Solved – Should we most of the time use Ward’s method for hierarchical clustering

clusteringhierarchical clustering

By browsing notebooks on the web, I see that most of the time Ward's method is used for hierarchical clustering. What could explain its popularity? Does it mean that in general it performs better than the other methods?
Differents methods for Hierarchical Clustering

If we cut at $k=3$ the number of clusters, we see that in the 2D case the Single Linkage can cluster perfectly the first 2 datasets whereas Ward Linkage cannot. In the third dataset, I see that Ward's method is clearly superior to the others. What I suspect is that people assume most of the time real data to follow the geometry of dataset 3, thus explaining the popularity of Ward's method over the others.

Best Answer

Current version of that chart from sklearn:

current

Actually we should be using DBSCAN and OPTICS then?

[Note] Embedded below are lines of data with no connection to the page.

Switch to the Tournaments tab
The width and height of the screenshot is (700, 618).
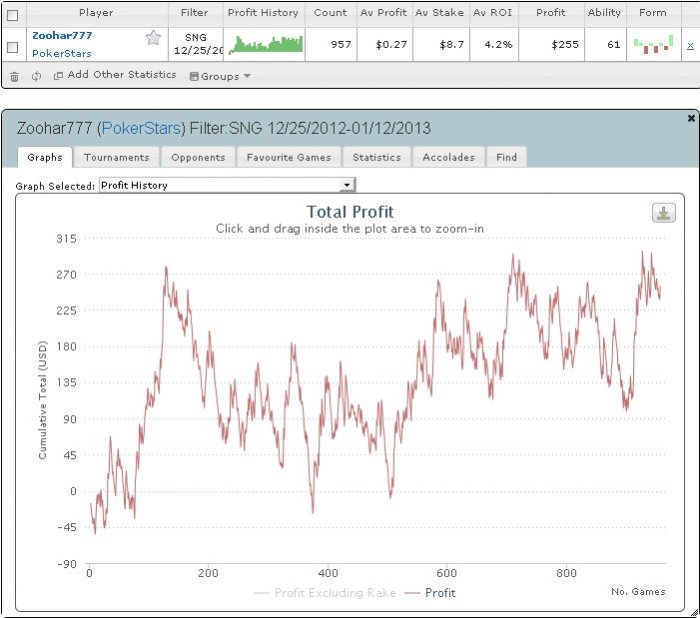point(116,157)
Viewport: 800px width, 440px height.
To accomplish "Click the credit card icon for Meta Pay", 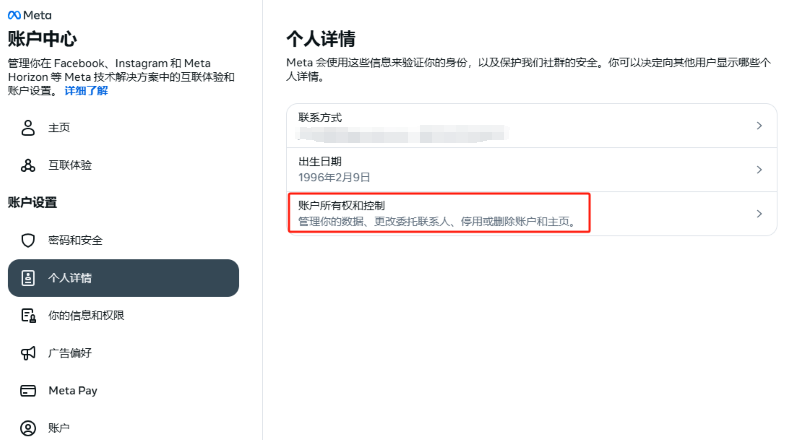I will pos(28,390).
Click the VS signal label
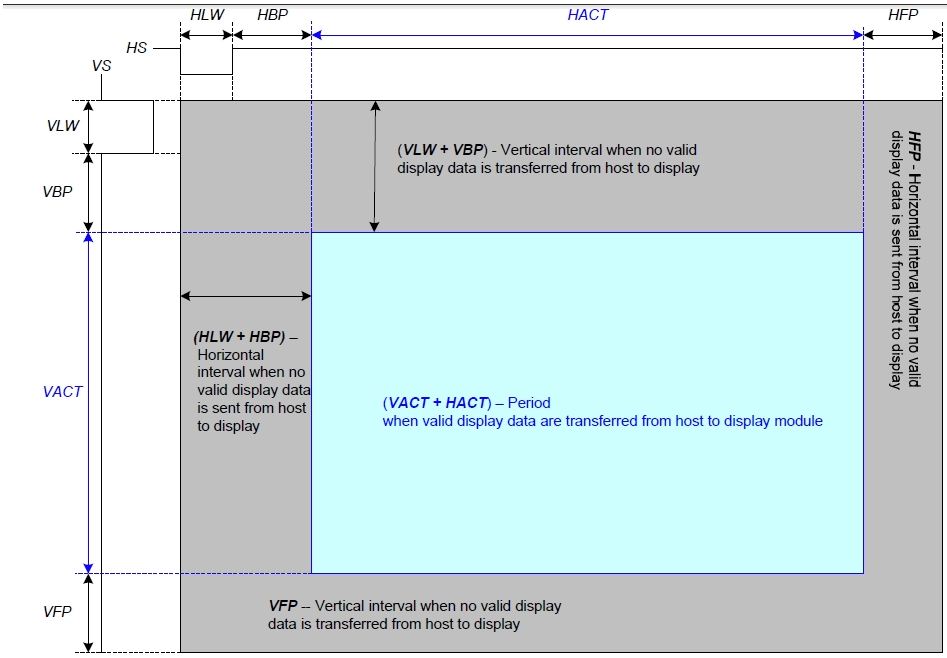This screenshot has width=947, height=658. pos(101,65)
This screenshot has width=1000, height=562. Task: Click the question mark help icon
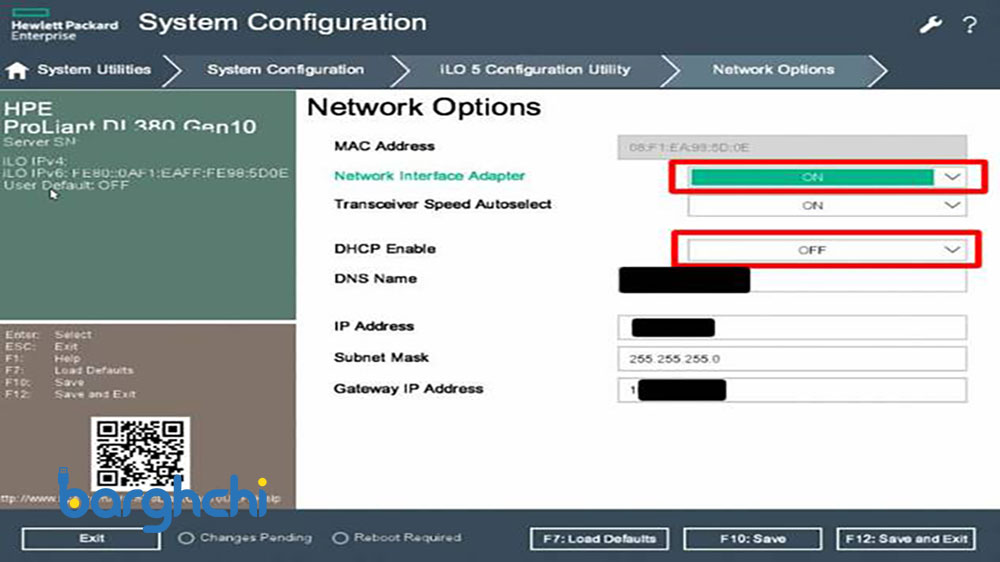tap(969, 25)
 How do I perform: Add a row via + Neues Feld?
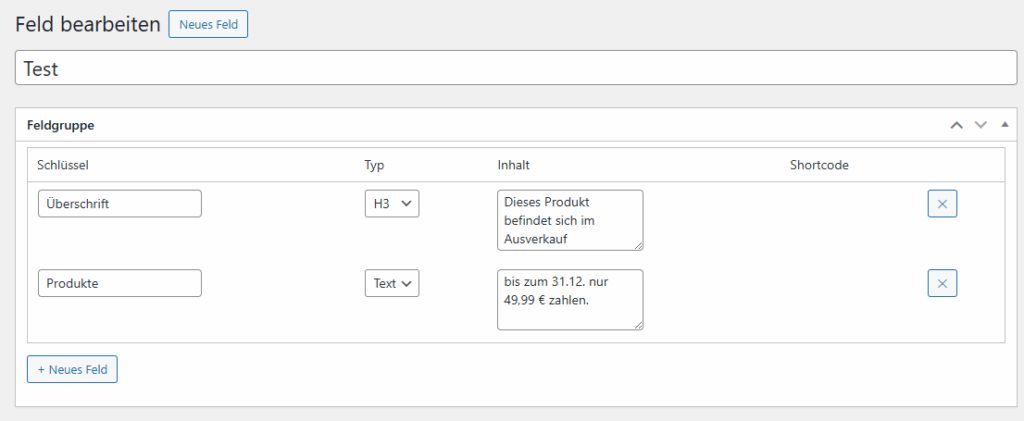72,369
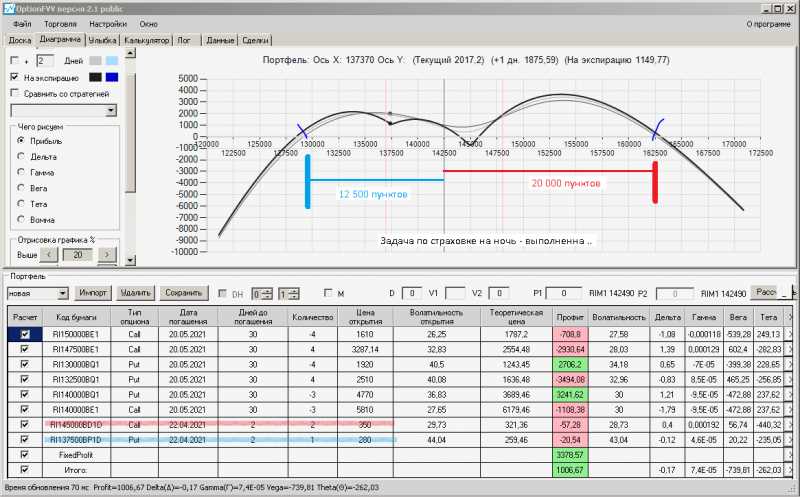
Task: Open the strategy comparison dropdown
Action: [x=111, y=110]
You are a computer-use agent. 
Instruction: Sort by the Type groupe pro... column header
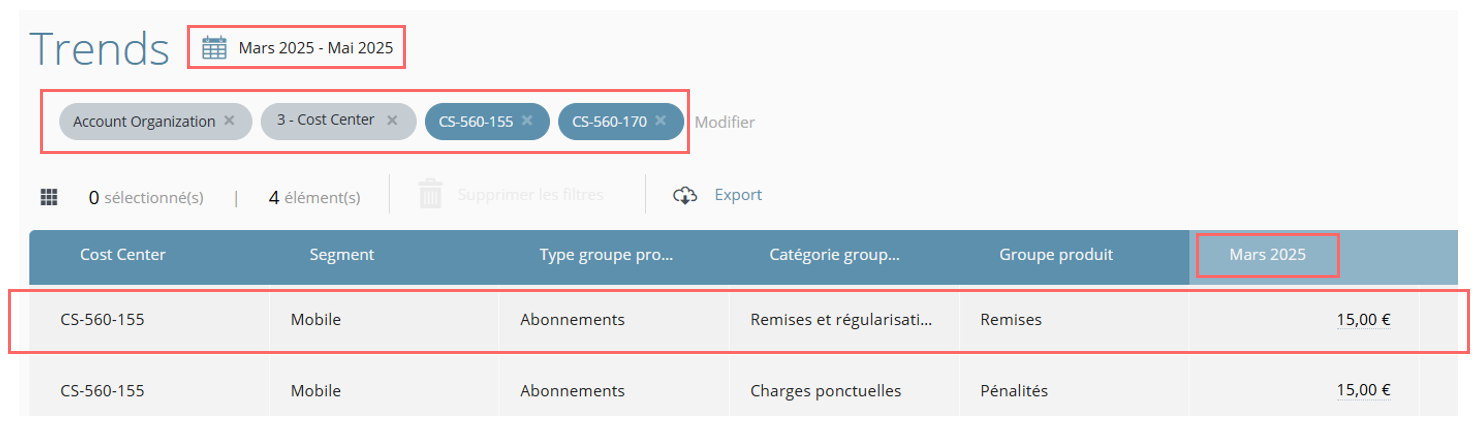click(x=606, y=255)

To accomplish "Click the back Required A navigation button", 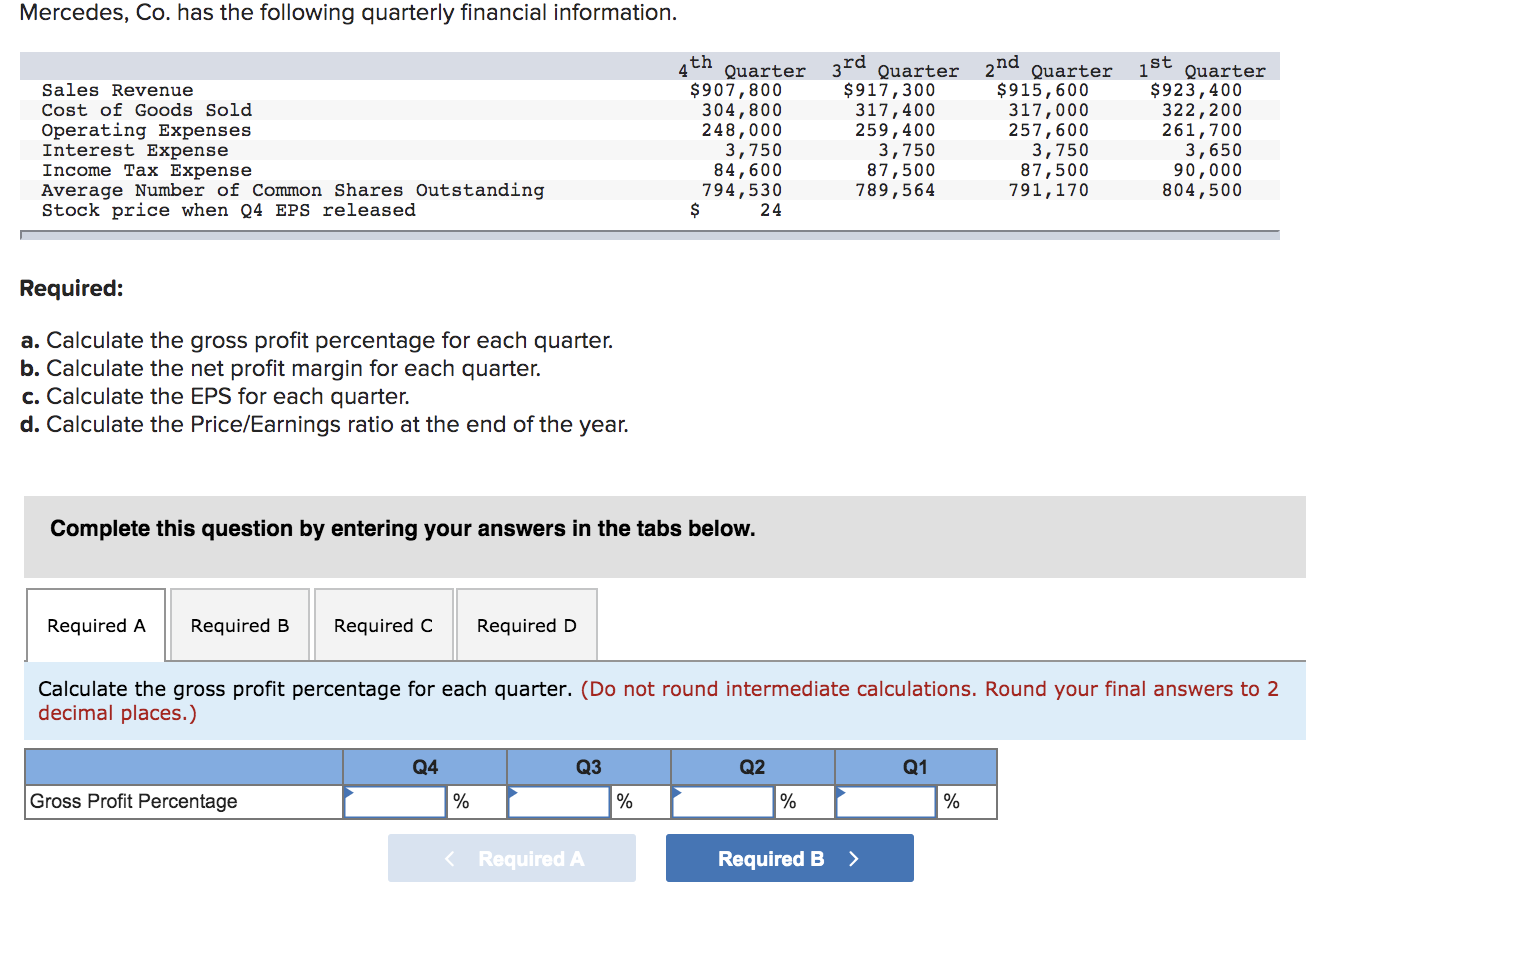I will tap(511, 857).
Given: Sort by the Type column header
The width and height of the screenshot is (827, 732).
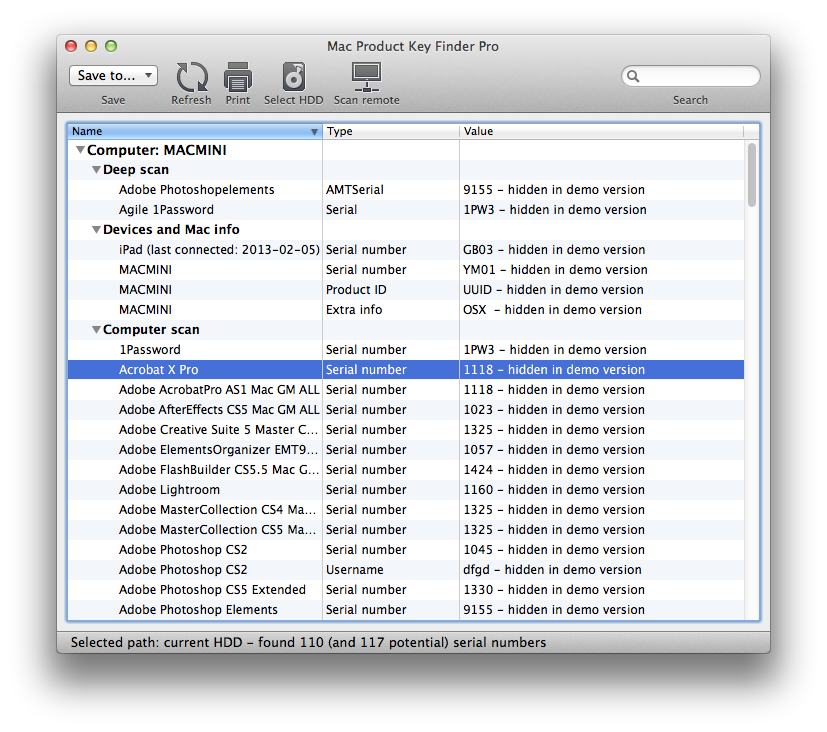Looking at the screenshot, I should [x=390, y=131].
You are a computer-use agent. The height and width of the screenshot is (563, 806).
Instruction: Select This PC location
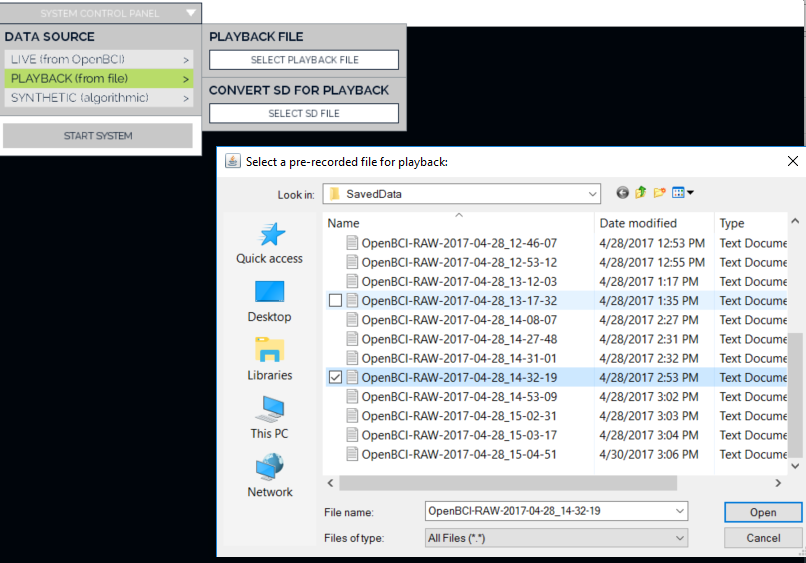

All of these are toy examples and you'll find that none of them work on your real data, which is just a big mess and maybe does not have any clusters at all, has scaling problems, more than 2 dimensions and non-numerical attributes. And suddenly none of them work.

It is not correct that real data is always like some Gaussian. For example wealth is all but Gaussian distributed, nor is geography very Gaussian, nor are word frequencies Gaussian. Sometimes data has Gaussians, for example due to measurement error and aggregates, but I'd say it's more often not Gaussian than it is.